Interview: Sarah Callaghan – Elephant
- Murray Robertson
- 24 July 2015
This article is from 2015.
‘The comedy circuit is quite addictive’
At just 23 years of age, Londoner Sarah Callaghan has already had a wealth of accolades bestowed upon her. A Funny Women finalist four years ago, an Up the Creek One to Watch winner in 2013 and a member of Time Out’s Class of 2014, she recently earned a nomination for Best Show at this year’s Brighton Fringe.
Forthright and confident, it’s clear that Callaghan’s star is very much in the ascendant. When asked to describe her first full Fringe show, Elephant, Callaghan speaks at a hundred miles an hour. ‘It’s a show about how our worlds are quite small and we just get comfortable and scared to change so we unconsciously give up on our dreams but if we just escaped the comfort zone and broke out of that small world we could achieve a lot more.’ After finally pausing for breath she adds, ‘it sounds quite deep but there are loads of jokes in it as well!’
Callaghan still lives with her mum in a council estate in Uxbridge, west London, and her experiences there form the basis of her material. ‘I certainly feel trapped,’ she says. ‘Everyone in my area is quite small-minded, in a way: they just want the baby, the council house, to have the same job forever. And I know a lot of talented people but they never expand on that: they just settle for the bare minimum.’
Indeed, so desperate is Callaghan to escape from her home town that she’ll do anything to get out. When she was 18 she ran off to Madrid to teach English. ‘I was really lost,’ she remembers. ‘I’d come out of school and got all the right grades but there was nothing I really wanted to do. I went to college but dropped out. There’s a lot of drug culture around here and I didn’t want to go down that road. I just thought, “fuck it, I’m going”.’
The adventure itself didn’t work out the way Callaghan had envisioned, but it was an experience which had a profound effect on her future. ‘I blagged it on the sheet. I said that I could speak fluent Spanish and I got put with this family out there. I’d done a TEFL certificate but I couldn’t communicate, and it was so hard to not have any friends and family around.’
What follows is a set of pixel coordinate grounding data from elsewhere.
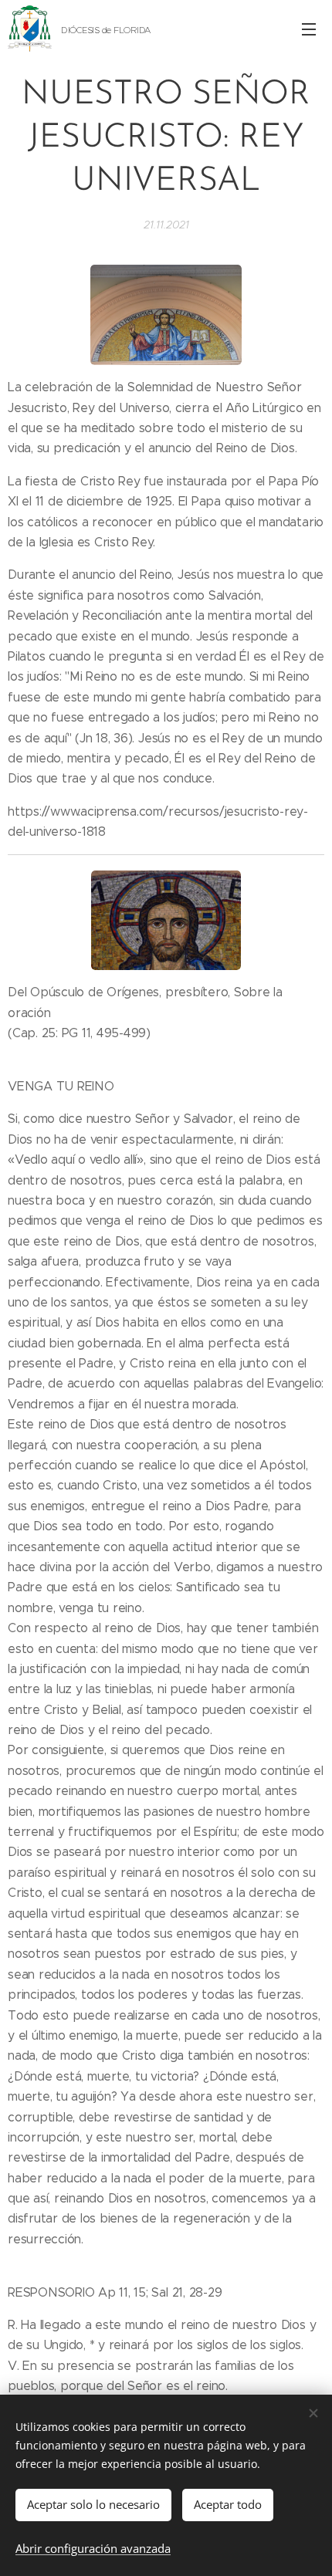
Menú (308, 28)
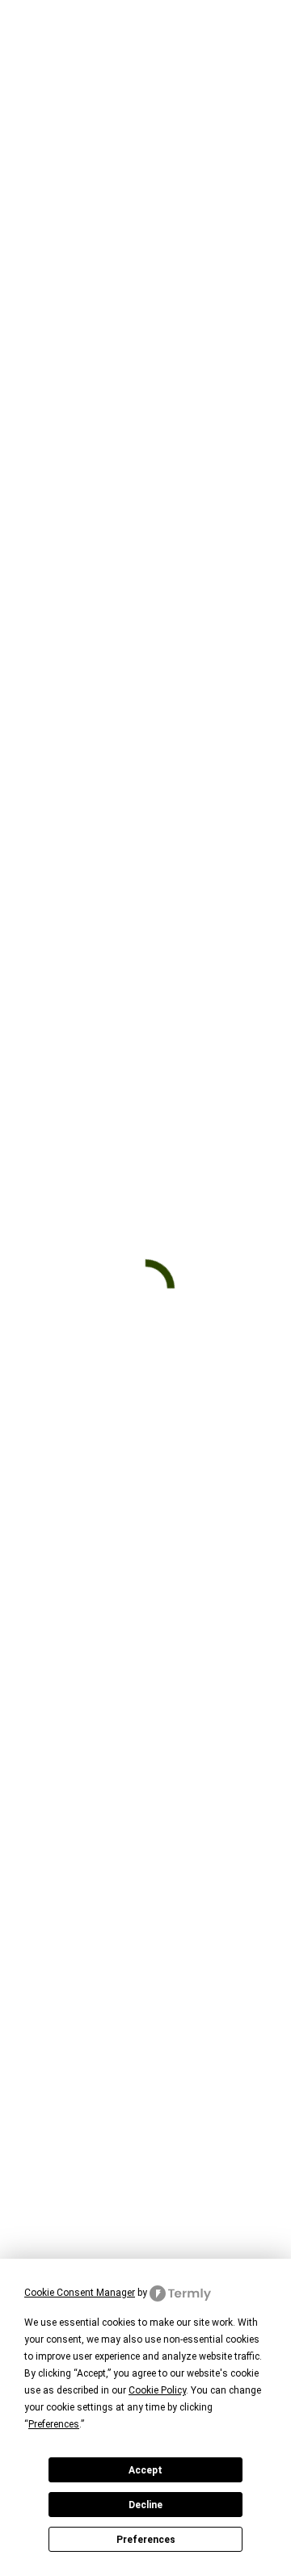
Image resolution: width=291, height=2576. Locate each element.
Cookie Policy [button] (157, 2390)
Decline (145, 2505)
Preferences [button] (53, 2424)
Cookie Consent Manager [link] (79, 2292)
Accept (145, 2470)
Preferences (145, 2539)
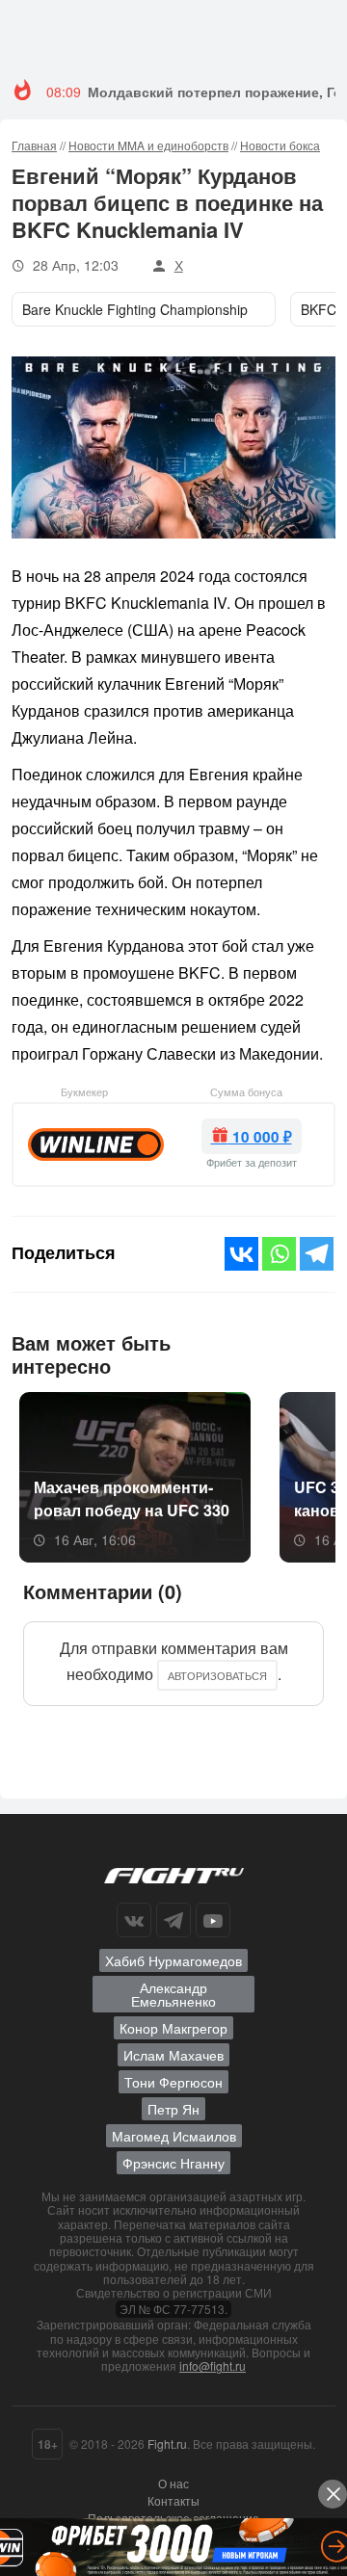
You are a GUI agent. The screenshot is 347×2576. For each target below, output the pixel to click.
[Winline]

And so Callaghan set about making the most of her situation. ‘It was really difficult cos I’m quite an outgoing person. I didn’t have anyone to talk to or have a laugh with. It was the first time I’d ever been away from home like that. So I started writing jokes, just stupid little bits and bobs. I thought, “oh, I might give this a go when I get back”.’
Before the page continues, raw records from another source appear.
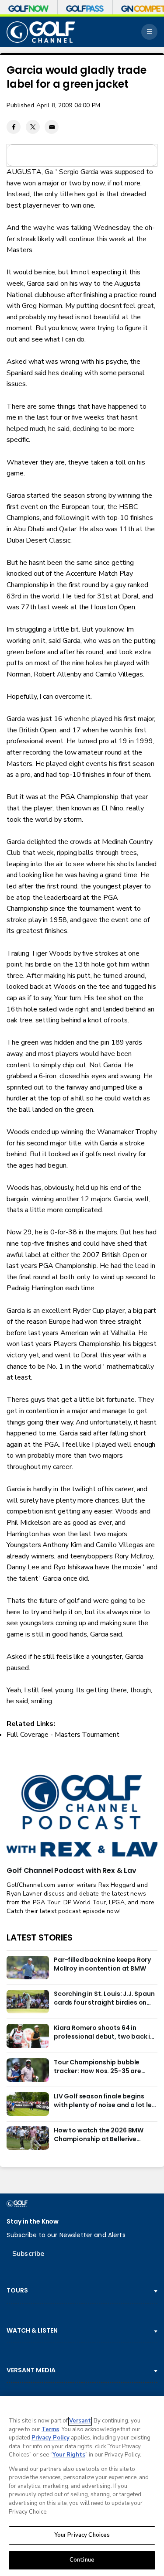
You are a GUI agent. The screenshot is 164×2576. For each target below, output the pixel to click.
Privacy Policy (50, 2438)
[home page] (41, 32)
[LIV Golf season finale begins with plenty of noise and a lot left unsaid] (28, 2104)
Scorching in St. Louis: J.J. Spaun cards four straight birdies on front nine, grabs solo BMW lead (104, 1998)
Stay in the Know (33, 2221)
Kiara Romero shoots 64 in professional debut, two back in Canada (104, 2032)
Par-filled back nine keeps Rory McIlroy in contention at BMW (102, 1964)
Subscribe (28, 2253)
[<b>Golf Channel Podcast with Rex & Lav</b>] (82, 1816)
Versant (80, 2421)
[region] (82, 2486)
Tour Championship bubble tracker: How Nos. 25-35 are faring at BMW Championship (100, 2067)
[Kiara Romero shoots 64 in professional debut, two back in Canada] (28, 2035)
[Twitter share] (33, 127)
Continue (82, 2560)
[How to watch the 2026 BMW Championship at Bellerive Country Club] (28, 2138)
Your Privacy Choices (82, 2535)
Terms (50, 2429)
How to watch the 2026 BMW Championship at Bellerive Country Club (98, 2135)
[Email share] (52, 127)
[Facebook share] (14, 127)
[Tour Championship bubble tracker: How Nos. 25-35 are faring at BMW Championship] (28, 2070)
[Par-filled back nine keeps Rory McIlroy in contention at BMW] (28, 1967)
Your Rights (68, 2455)
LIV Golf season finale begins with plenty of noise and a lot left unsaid (105, 2101)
When Callaghan returned home she embarked on a six-week course at the Comedy School in Camden. It was while performing her final showcase that she thought she might have what it takes. ‘Everyone was proper laughing so I was like, “ah! This is quite good, innit. This is all right! I’ll give it a go.” And I just started doing it and started learning more. The comedy circuit is quite addictive, I think.’
Success at the Brighton Fringe boosted her confidence enormously. ‘I thought, “I’m on the right track”. People from young to old were enjoying it and relating to me on the basis of, you know, everyone has dreams that don’t quite come to anything, or they’re scared to make that leap. And it’s lovely to be able to connect to an eight-year-old and an 18-year-old,’ she says, somewhat truncating her demographic.
Already a veteran of the Fringe (this is her sixth visit), Callaghan performed her first solo (but not quite full-length) show last year, Don’t Tell Anyone About Sarah Callaghan. ‘It went really well,’ she recalls. ‘I sold out almost every day, I got some good reviews. I learned a lot. When I got back I was like, “right, I’m ready for my hour now”. So I just got started writing straight away and I’ve written a completely new show which I’m really proud of. I think this one is really something special so I’m excited to do it.’
Everything is a learning experience for Callaghan. And she’s well aware of the opportunity ahead of her at the Fringe. ‘I try not to drink too much cos I wanna be focused. I remember the first time I went up there in 2010 and … ’ she trails off in thought. ‘Yeah, I used to drink quite a lot and it wasn’t good. I’m taking it a lot more seriously now.’
Sarah Callaghan: Elephant, Pleasance Courtyard, 556 6550, 8–30 Aug (not 17), 5.50pm, £10–£12 (£8–£10). Previews 5–7 Aug, £6.